Предоставленный текст:
---*---

Юрий Бородин. Вязание веников, или Гештальт в создании и восприятии поэтического произведения

Дата: 04-08-2023 | 03:12:51

7zxi2d isrc

Бородин Юрий Николаевич.

Родился в 1953 году в Воронеже. После службы в армии окончил Воронежский гос. пединститут. Работал ассистентом кафедры русского языка по обучению иностранцев, учителем, корректором в издательстве «Коммуна», ответ. секретарём армейской газеты, обозревателем районных СМИ.

Член Союза журналистов России.

В разное время публиковался в журнале «Подъём».

Автор двух поэтических сборников, трёх книг прозы, а также литературоведческого исследования «Свободный стих» (природа поэтического творчества).

 

 

«Стих сохраняет

всю семантику,

которая присуща

данному тексту как

нехудожественному

сообщению, и

одновременно

приобретает

интегрированное

сверхзначение»

(Юрий Лотман)

---*---

Задачи для работы:
- A) Повторите дословно отрывок текста Юрия Бородина от «Родился в 1953» до «Союза журналистов России.» включительно.
- B) Подхватите текст Юрия Бородина и продолжите его с того места, на котором он заканчивается.
Материалы дальше никак не связаны с текстом Юрия Бородина.

Исходные сведения:
---*---

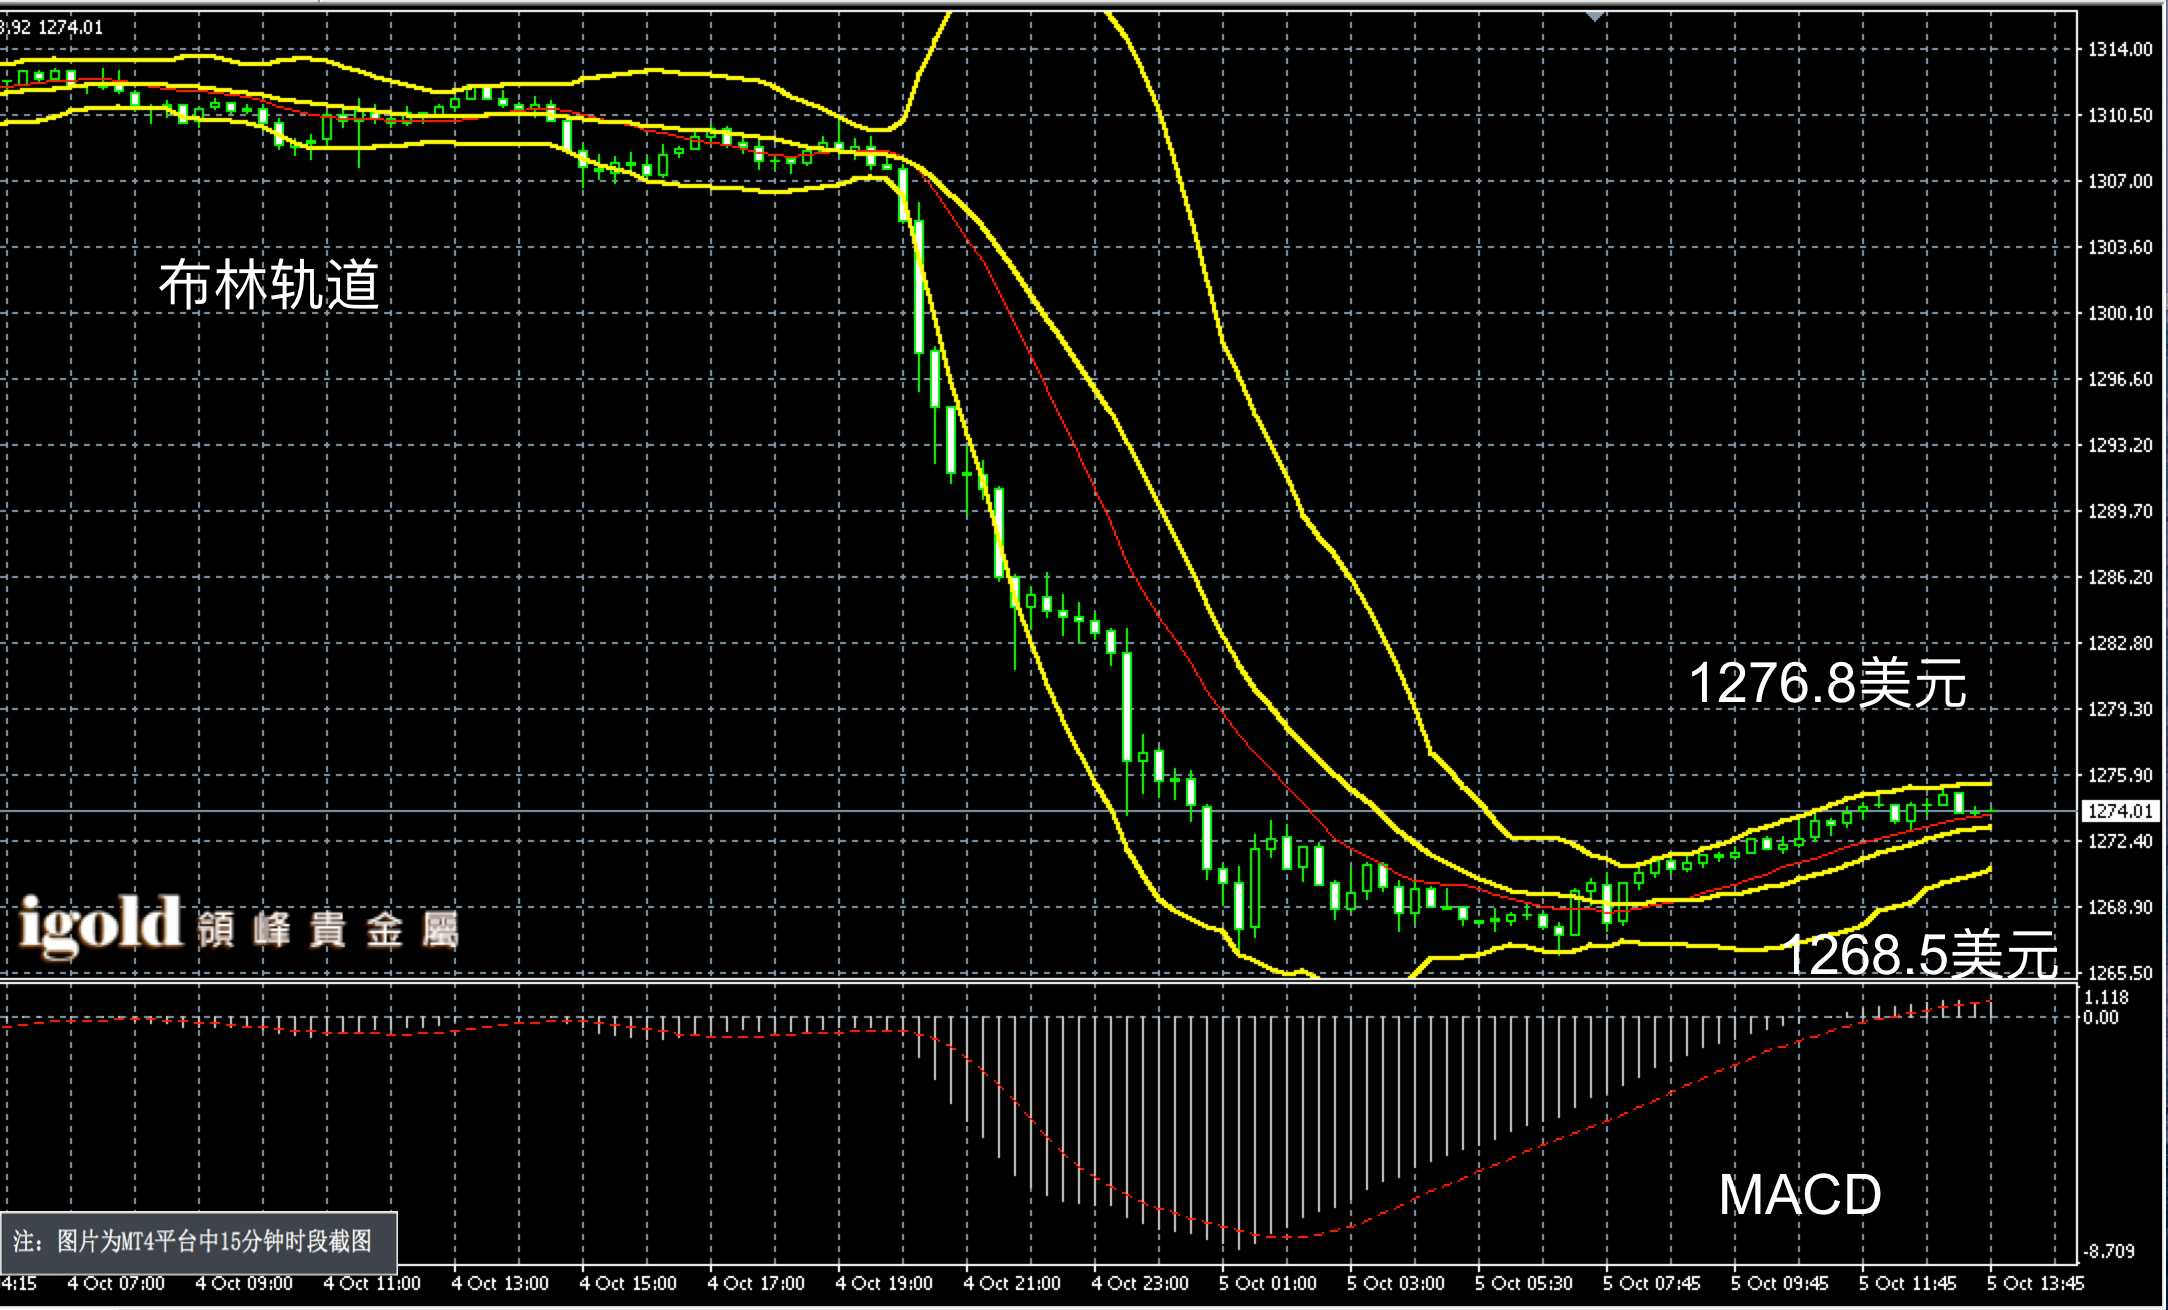
Task: Click the 1268.5美元 support annotation
Action: (1919, 954)
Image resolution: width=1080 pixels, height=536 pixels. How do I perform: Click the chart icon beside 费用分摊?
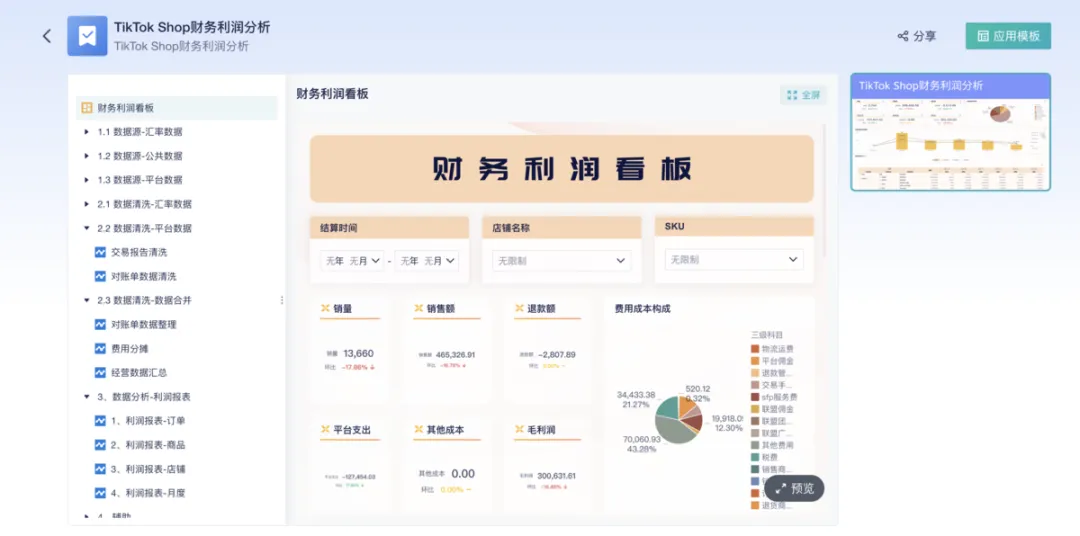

---*---

Ответы по задачам:
- A)
Родился в 1953 году в Воронеже. После службы в армии окончил Воронежский гос. пединститут. Работал ассистентом кафедры русского языка по обучению иностранцев, учителем, корректором в издательстве «Коммуна», ответ. секретарём армейской газеты, обозревателем районных СМИ.

Член Союза журналистов России.

- B)
В вашем доме есть веник? Обыкновенный, натуральный?
Помните, «сакральный эффект» этой простой бытовой вещи: если её разобрать на веточки, каждую из них легко сломать, а вот когда их снова сложить в единое целое, то есть в веник, то сделать это очень сложно, если вообще возможно.

Какой вывод.

Веник как целое по своему качеству и свойству абсолютно отличается от своих элементов-веточек, из которых он собран: в данном случае, он крепче и прочней, несмотря на то, что сам состоит как раз из тонких и непрочных веточек.

Это легко понять и запомнить. Так что будем держать веник всё время в уме, как ключ к пониманию более сложных вещей.

То, что мы сейчас рассмотрели в венике, в теории систем (есть такая) называется «эмерджентностью» (ужас!).

Но веник-то мы держим в уме, поэтому этим заумным термином нас не напугать, поскольку он обозначает, по существу, уже проговоренное нами: «наличие у системы свойств, не присущих её компонентам по отдельности» или «несводимость свойств системы к сумме свойств её компонентов».
Всё понятно. На примере веника мы это уже показали.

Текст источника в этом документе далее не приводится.